University of Gothenburg
Photo: Anna-Lena Lundqvist

Metabolomics – what is it?

Metabolomics research focuses on the analysis of small (<1.5kDa) molecules (metabolites) and their temporal and systematic variation altered by internal or external factors. In short, metabolomics is the identification and quantification of all metabolites in a biological sample detected by the present technology at a given condition and/or point in time. For NMR, this encompasses about 50 to a few hundred metabolites depending on the matrix analyzed. At the Swedish NMR Centre we have experience of a number of different biological matrices for metabolomics analysis, the majority being human origin (serum/plasma, urine, feces and extracts of different tissues such as muscle, liver and brain) but also including samples from model organisms such as mouse, rat, yeast, insects, macroalgae, mammalian cell cultures and bacteria.

The two dominant analytical techniques in metabolomics is mass spectrometry and NMR. The former is available to researchers in Sweden primarily through the Swedish Metabolomics Centre, which also has a node in Gothenburg in the Chalmers Mass Spectrometry Infrastructure. The Swedish NMR Centre in Gothenburg and Umeå offers NMR-based metabolomics, with access to both expertise in sample collection for solid-state NMR (e.g. biopsies) and for bioliquids, and also support for statistical analysis of collected data is available.

Metabolomics workflow: case study

1. Preanalytical phase

In metabolomics, the preanalytical phase of planning, collecting samples and sample preparation is of utmost importance in order to avoid unwanted confounding variance in the resulting spectroscopic data. For a successful project, it is necessary to consider even minute practical considerations:

  • Is there a sampling SOP in place, e.g. stating what sampling tube, timing, centrifugation speed, temperature storage, sample transport method etc. should be used?
  • If the sampling occurs at different sites, by different people, has any effort in unfying the SOP been done?

A central mantra in planning for a metabolomics project should be 'same, same, same' to ensure that, even though maybe a suboptimal sampling scheme was used, at least a comparison between samples that have had a similar history before ending up in the NMR spectrometer will be sensible.

Case study

The project is about the effect of gastric bypass surgery and related medication on diabetic kidney disease (DKD). The samples were urine that were prepared according to the Bruker IVDr SOP for human urine samples, i.e. dilution 9:1 sample:buffer before transfer to SampleJet NMR tube racks. The sample preparation was done with a Bruker SamplePro liquid handling robot (nickname "Sebulba") to minimize human handling error. All sample were kept cool throughout the preparation process and also in the sample changer before going into the spectrometer. Acquisition order was randomized to minimize batch effects.

Frequently asked questions: preanalytical phase

image of liquid handling robot "sebulba"
"Sebulba" liquid handling robot
image of liquid handling robot "boba"
"Boba" liquid handling robot

2. NMR data acquisition

Data acquisition relies heavily on automation, from sample handling to actual spectrometer operation, to be able to run 24/7 without human intervention. Spectrometers at SNC used for metabolomics are equipped with cooled SampleJets and can hold up to 480 short NMR samples. In practice, sample preparation and submission for data acquisition is done in a pace suited to match the spectrometer throughput.
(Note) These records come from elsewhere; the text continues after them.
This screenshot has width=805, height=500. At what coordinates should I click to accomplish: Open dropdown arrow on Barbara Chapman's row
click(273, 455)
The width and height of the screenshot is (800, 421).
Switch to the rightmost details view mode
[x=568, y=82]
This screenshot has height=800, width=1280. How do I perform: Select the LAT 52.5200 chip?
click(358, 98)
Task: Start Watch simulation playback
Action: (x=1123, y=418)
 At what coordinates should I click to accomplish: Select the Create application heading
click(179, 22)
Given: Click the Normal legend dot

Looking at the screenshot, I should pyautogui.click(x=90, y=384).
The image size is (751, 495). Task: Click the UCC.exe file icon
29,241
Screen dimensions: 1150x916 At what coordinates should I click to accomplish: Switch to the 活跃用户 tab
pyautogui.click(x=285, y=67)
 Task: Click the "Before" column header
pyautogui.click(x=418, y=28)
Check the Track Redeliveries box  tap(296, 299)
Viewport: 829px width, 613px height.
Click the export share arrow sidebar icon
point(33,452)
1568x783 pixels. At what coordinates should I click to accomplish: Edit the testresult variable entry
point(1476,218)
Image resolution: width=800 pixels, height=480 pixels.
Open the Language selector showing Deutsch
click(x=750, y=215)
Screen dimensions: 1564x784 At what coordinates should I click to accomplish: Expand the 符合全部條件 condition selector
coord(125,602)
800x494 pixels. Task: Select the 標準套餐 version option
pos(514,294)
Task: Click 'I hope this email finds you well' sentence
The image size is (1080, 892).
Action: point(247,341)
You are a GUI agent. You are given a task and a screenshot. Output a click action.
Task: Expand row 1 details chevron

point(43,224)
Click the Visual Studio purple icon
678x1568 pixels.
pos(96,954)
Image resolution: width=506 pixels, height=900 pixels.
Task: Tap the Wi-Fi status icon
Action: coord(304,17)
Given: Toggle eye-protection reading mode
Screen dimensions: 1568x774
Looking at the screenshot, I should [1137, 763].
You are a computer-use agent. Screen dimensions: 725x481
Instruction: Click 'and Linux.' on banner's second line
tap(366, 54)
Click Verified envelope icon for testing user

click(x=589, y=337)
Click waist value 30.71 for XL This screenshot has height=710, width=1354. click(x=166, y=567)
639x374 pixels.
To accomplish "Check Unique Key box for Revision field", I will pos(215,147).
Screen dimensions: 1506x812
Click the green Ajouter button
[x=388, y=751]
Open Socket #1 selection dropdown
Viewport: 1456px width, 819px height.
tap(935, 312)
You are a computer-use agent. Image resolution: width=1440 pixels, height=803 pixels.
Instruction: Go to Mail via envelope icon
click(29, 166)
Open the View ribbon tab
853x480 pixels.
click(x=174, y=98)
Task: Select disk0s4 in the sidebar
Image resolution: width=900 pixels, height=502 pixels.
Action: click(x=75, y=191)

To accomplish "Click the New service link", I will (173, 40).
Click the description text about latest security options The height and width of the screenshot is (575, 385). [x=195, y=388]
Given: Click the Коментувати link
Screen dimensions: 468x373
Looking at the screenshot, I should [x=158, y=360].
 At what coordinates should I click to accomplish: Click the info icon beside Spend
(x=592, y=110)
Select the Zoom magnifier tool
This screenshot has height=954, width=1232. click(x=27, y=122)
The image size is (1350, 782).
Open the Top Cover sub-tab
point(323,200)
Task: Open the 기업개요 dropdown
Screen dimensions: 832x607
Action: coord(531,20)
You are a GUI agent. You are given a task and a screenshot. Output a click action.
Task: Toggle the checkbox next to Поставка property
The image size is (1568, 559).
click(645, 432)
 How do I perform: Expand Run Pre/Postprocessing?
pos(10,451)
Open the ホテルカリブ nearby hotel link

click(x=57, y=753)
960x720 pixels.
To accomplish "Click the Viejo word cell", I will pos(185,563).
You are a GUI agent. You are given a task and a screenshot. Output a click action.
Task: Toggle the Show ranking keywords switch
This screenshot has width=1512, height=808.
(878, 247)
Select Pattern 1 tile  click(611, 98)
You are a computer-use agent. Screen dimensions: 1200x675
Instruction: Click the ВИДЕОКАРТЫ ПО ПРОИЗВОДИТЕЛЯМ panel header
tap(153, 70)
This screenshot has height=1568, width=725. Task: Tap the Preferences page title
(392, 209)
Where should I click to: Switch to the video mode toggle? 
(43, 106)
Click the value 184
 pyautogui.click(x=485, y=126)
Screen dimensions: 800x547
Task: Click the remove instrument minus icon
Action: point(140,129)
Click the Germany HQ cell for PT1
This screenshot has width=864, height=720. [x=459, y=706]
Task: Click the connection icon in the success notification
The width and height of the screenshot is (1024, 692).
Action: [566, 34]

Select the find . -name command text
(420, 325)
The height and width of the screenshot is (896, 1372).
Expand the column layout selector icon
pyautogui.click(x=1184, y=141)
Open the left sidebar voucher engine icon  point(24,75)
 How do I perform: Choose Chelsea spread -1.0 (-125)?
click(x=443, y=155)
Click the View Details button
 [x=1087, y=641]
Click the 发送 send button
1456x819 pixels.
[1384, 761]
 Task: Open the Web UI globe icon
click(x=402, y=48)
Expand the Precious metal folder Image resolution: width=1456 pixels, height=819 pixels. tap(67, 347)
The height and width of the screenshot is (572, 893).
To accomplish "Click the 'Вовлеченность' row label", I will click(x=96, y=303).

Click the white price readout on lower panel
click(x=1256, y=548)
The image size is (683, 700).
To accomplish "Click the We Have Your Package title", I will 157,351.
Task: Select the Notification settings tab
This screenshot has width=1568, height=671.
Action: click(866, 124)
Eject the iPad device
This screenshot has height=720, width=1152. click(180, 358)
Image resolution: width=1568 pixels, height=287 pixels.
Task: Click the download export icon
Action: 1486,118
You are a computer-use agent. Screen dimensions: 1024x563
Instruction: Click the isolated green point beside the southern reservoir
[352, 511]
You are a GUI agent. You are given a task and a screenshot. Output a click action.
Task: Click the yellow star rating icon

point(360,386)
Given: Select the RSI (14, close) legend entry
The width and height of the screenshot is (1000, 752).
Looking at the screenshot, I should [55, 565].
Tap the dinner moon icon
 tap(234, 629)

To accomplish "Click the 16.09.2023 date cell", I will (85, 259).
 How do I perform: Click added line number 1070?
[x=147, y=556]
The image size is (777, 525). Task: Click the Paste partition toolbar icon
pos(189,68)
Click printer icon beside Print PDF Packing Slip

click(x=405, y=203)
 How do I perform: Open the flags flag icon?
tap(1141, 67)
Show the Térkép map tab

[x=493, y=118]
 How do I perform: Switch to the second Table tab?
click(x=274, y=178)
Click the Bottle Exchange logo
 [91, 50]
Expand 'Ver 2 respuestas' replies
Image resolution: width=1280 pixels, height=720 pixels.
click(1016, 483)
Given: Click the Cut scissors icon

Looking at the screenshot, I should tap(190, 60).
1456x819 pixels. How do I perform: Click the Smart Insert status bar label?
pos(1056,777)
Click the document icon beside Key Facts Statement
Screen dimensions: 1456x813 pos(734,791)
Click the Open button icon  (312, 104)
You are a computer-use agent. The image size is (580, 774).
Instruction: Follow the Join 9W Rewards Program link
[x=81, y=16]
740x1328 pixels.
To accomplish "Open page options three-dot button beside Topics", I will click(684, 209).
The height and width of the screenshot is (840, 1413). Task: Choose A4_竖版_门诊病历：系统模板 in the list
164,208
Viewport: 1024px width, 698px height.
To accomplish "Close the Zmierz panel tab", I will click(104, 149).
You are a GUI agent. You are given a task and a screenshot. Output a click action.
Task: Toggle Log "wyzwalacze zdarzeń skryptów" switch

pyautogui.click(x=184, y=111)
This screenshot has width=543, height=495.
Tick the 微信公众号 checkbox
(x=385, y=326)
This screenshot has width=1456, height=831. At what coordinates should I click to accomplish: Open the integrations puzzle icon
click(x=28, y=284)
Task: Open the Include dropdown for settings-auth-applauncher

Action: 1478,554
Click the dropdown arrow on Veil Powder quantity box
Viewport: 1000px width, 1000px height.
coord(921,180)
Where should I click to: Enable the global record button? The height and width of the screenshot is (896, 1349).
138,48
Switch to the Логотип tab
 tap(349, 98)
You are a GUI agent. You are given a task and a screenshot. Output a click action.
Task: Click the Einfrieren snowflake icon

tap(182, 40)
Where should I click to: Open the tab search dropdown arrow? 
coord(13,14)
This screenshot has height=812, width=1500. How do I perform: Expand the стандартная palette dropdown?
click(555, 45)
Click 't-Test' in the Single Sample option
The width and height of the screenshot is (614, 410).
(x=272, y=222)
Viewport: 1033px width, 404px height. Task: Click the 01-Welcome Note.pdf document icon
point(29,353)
For the vast majority of projects, acquisition means running different 1-dimensional 1H-NMR experiments on each sample. Typically 1D-NOESY (metabolites and proteins/high molecular weight complexes detected), 1D-CPMG (only metabolites detected) and 1D diffusion-edited (only high molecular weight components detected) experiments are acquired for each sample depending on the particular matrix.

image of a samplejet

Frequently asked questions: data acquision

3. Spectral processing

The acquired data is transformed from time to frequency domain via a Fourier transform often followed by baseline correction and smoothing. In the spectra different metabolites have characteristic peak patterns with intensities proportional to their corresponding concentrations, in theory making both annotations and concentration quantification straight forward. Often peaks from different metabolites overlap however, which in combination with slight peak position changes between spectra due to pH and ionic strength differences make this more difficult requiring either deconvolution to separate signals from different metabolites, or a less ambitious approach dividing the spectrum into buckets accepting that some measured values are sums of concentrations from different metabolites.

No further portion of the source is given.